▶ REQUIREMENT
Retype only what runs from the beginning of the data through the line with "Expand the Section dropdown"; please omit the pictures and keep every line exact.

▶ THE DATA
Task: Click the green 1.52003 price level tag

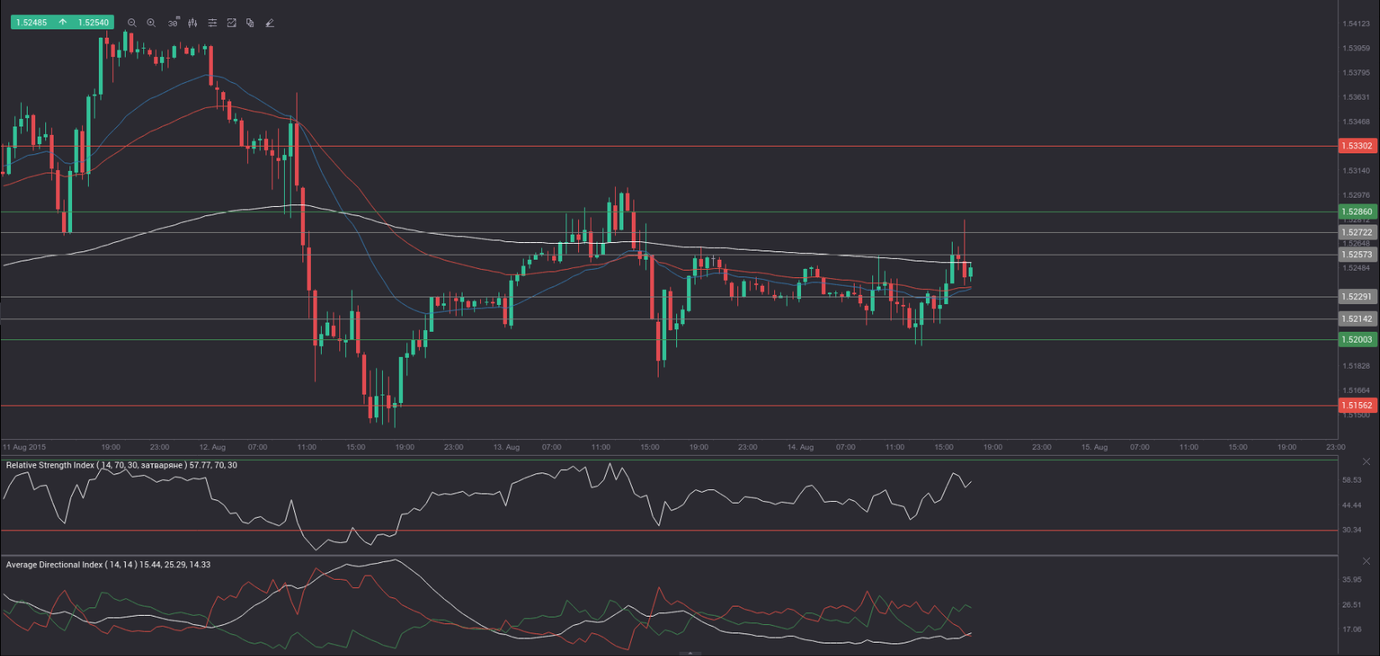Action: 1357,339
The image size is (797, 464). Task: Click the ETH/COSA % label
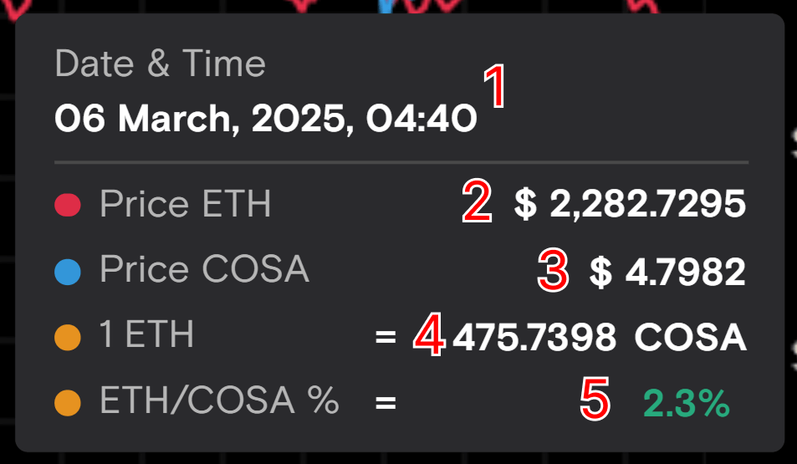[219, 402]
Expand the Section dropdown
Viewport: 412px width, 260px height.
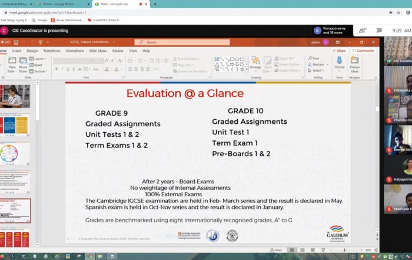pos(39,71)
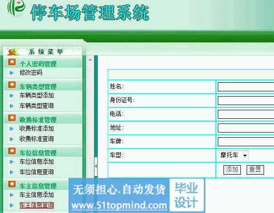Expand the 车辆类型管理 menu section

pyautogui.click(x=38, y=87)

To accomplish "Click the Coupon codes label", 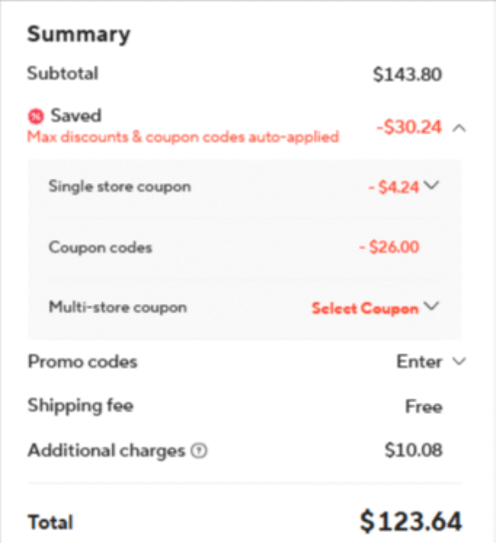I will (x=100, y=248).
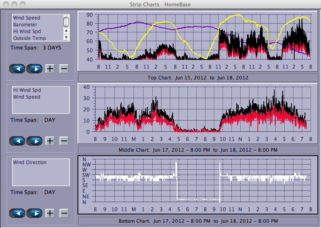
Task: Choose Hi Wind Spd in the middle chart list
Action: tap(27, 90)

▶ REPLY TO THE TASK
Task: Click the green 1.52003 price level tag

Action: 1357,339
The image size is (797, 464). Task: Click the ETH/COSA % label
[219, 402]
Expand the Section dropdown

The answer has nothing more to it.